Em cima disto, após o site número um da torcida tricolor, publicar matéria falando sobre as movimentações política antes da saída do empresário do Triunvirato, ele respondeu NETFLU.


Confira o posicionamento de Tenório na íntegra: 

“A notícia publicada pelo NetFlu me obriga voltar a um assunto que considerei resolvido pelas declarações que dei várias vezes e numa coletiva, onde compareceram todos os veículos, inclusive NetFlu.

Mas, não me custa reafirmar: o meu desligamento da dupla Mário e Celso aconteceu quando Mário decidiu que ele seria o candidato do grupo.
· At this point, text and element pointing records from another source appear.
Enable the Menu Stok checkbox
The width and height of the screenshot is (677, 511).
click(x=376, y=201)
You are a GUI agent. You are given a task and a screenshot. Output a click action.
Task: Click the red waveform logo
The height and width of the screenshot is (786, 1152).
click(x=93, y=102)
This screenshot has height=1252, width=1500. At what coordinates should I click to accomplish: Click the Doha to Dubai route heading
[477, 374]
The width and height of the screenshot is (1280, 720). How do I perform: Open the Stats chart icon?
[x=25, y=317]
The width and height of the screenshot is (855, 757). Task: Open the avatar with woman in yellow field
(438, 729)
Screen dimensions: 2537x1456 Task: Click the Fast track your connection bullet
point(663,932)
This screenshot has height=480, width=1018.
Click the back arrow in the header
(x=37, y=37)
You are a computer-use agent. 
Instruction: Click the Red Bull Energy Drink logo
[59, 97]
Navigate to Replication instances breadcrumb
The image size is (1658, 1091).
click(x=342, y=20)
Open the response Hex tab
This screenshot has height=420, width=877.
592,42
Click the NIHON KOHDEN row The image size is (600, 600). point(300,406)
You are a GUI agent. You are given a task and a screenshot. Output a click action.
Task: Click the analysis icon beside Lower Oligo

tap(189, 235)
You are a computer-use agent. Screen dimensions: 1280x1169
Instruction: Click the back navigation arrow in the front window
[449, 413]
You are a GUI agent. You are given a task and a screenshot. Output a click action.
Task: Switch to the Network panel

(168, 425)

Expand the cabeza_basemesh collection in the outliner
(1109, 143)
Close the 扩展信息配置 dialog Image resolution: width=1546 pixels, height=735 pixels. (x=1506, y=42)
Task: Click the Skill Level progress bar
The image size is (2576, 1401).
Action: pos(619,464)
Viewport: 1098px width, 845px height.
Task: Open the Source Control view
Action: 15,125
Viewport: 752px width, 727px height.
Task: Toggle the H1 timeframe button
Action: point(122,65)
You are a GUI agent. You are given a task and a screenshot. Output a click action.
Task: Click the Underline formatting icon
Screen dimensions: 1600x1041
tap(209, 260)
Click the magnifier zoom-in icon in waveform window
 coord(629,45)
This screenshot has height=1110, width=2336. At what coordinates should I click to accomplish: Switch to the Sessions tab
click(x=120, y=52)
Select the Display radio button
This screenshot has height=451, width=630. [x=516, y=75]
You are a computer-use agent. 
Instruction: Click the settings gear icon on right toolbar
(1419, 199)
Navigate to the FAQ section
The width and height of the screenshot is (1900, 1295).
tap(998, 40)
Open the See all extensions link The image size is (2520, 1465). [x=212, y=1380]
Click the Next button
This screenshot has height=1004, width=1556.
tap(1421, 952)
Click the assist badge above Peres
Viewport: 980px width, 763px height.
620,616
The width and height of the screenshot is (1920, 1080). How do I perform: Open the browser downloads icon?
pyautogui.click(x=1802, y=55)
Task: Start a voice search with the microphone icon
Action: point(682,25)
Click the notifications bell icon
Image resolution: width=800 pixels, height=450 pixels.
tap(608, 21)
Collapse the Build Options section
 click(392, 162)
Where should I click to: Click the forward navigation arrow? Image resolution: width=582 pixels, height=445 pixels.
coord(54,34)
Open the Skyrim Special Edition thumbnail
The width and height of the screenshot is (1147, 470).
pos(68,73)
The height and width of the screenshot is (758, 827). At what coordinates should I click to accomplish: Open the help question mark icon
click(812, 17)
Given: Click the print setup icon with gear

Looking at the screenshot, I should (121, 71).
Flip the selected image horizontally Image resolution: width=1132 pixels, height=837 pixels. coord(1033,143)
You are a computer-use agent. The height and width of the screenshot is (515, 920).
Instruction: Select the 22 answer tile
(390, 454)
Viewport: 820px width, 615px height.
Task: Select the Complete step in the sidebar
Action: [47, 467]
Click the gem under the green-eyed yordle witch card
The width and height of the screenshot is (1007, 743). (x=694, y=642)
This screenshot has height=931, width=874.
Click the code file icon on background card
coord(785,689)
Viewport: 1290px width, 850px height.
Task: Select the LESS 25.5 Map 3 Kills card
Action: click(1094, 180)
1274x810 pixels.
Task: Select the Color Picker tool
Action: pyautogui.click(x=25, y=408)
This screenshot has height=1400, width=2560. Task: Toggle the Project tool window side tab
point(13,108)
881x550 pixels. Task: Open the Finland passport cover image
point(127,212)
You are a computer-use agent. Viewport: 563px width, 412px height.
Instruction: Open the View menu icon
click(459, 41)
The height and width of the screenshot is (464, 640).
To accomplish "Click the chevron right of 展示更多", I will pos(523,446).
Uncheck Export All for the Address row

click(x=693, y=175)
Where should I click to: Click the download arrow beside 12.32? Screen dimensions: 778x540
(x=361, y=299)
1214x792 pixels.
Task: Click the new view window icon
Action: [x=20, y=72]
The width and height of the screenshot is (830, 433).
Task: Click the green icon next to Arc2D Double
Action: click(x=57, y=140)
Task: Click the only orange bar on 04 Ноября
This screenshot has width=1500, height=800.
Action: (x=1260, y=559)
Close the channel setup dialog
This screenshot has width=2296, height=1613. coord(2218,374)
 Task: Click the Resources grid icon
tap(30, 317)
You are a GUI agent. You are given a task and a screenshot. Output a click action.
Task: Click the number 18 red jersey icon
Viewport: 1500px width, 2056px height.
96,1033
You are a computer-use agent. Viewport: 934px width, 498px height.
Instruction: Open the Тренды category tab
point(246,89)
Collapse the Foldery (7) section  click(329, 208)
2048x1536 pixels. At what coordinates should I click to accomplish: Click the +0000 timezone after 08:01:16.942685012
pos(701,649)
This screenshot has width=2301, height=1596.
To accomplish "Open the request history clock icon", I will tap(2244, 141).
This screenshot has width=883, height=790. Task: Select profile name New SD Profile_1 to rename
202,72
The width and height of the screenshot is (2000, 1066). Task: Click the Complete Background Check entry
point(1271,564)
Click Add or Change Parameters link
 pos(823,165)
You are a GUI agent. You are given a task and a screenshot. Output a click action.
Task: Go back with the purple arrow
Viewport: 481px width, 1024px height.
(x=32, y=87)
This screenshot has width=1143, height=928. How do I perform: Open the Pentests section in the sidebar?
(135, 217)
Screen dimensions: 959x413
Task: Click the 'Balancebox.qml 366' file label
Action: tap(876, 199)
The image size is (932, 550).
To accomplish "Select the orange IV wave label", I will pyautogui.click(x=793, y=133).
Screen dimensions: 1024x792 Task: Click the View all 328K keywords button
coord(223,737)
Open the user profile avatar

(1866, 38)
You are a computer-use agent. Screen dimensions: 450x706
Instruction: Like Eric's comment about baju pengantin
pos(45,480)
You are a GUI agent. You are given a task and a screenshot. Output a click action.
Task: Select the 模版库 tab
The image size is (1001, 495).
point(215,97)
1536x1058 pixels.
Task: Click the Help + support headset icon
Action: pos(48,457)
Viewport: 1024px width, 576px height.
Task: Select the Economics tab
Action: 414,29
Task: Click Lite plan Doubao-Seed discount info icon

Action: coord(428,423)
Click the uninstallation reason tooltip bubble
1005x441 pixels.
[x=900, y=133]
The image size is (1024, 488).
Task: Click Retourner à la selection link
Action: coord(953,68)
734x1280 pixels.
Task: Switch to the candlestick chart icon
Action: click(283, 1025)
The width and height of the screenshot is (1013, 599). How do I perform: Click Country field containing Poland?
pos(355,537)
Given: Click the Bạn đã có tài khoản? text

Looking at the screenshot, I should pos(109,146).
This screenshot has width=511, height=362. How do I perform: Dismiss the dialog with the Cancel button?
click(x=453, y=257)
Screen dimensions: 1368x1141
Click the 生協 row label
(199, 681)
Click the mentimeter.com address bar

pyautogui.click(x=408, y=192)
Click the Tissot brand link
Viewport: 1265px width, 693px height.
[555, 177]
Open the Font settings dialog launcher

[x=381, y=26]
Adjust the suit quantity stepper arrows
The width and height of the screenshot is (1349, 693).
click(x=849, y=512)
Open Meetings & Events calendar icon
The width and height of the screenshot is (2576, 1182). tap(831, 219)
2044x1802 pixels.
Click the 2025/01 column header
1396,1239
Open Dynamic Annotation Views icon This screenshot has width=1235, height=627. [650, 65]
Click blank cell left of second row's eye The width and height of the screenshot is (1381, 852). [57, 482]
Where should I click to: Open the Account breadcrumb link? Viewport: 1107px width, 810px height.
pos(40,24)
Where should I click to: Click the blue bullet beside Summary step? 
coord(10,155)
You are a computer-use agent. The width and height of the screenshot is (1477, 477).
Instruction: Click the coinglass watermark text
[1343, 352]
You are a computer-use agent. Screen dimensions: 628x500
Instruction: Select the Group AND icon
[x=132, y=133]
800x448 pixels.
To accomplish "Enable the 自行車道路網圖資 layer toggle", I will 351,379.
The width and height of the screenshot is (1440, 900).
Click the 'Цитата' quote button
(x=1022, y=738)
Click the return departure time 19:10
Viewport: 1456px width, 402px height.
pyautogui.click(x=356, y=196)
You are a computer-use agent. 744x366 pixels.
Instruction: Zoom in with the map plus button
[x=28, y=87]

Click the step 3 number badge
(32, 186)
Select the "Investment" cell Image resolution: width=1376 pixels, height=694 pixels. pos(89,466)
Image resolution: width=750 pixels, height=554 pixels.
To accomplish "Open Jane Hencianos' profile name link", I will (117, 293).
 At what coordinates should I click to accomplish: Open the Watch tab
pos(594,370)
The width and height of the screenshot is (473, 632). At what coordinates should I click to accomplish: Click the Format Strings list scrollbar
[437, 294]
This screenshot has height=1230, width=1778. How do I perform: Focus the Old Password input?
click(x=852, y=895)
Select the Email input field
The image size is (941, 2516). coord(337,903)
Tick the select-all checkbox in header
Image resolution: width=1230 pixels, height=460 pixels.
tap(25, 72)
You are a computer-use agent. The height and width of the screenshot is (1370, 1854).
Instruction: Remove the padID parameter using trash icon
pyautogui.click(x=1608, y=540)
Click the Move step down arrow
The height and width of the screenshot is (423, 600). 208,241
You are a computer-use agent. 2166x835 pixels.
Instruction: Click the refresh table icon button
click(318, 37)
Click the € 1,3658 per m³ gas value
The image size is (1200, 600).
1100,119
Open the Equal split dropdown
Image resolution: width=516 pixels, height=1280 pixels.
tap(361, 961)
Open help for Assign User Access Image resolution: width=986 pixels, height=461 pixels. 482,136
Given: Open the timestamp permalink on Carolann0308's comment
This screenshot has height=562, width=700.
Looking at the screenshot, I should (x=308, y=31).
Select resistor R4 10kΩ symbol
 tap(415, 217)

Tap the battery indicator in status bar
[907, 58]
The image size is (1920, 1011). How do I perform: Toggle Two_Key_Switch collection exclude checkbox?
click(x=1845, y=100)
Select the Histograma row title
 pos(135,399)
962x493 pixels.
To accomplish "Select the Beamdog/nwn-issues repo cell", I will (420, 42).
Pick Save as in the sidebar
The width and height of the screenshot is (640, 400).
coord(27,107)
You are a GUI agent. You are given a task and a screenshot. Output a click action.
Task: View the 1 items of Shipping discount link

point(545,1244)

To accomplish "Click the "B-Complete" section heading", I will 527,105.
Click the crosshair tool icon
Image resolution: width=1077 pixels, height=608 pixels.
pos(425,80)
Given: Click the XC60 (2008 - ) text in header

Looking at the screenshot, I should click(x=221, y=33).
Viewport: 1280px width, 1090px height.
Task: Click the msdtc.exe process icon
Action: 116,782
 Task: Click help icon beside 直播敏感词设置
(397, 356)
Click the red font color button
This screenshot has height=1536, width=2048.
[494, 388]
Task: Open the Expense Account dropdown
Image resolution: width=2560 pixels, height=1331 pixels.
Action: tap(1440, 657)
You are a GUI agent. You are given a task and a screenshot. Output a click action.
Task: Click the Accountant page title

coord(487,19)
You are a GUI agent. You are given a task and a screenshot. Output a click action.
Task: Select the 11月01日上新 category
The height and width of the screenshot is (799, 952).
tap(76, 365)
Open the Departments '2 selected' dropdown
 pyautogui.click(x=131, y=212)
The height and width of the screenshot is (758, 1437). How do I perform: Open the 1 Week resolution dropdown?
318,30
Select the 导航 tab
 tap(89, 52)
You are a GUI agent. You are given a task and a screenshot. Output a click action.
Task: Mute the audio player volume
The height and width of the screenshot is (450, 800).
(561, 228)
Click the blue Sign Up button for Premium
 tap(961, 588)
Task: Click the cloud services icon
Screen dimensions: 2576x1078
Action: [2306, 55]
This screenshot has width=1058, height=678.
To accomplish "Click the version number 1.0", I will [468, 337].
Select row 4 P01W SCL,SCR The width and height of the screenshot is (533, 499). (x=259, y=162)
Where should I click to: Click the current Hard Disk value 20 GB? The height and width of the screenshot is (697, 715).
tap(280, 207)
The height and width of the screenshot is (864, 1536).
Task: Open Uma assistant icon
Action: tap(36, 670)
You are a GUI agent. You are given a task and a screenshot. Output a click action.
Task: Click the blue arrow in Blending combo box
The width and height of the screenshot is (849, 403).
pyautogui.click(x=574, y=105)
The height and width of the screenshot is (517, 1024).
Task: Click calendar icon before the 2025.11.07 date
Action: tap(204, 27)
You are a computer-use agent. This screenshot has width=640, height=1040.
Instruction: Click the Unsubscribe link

Eu, sem ânimo pessoal ou vaidade, de sã consciência, estou convencido que ele não é a pessoa para presidir o Fluminense na situação em que o clube se encontra. Defendi a candidatura dele em outra ocasião, para um outro momento.

Para tomar a decisão de deixar a dupla e ser candidato, não me aconselhei com qualquer grupo político. Me aconselhei com a minha consciência. Não faço parte de nenhum grupo político, nunca fiz e não gosto desse desenho que expõe o Fluminense o tempo todo, principalmente, em tempos de disputa pela Presidência. Uma situação que mancha a imagem da instituição. Eu sou independente. Estou candidato com o propósito de ajudar o Fluminense a se libertar das amarras que dificultam o desempenho dele e, sendo independente, converso com pessoas e não com grupos. Não fiz e não faço acordo com grupos, mas com os propósitos, representados em princípios e valores que a história do Fluminense carrega.

Meu trabalho hoje, como candidato, tem sido fazer um esforço para unir os tricolores eleitores no Fluminense que tenham a exata compreensão das dificuldades que o clube enfrenta e a capacidade para entender que a situação não abre espaço para ufanismo, promessas mirabolantes ou culto à personalidade. Não é hora de heróis. É tempo de guerreiros.

Sinceramente, não é hora de estigmatizar as pessoas. É hora de unir. É hora de libertar o Fluminense desse comportamento doentio que separa, que segrega e seleciona por opções e grupos.

Desse modo considero esclarecido fato”.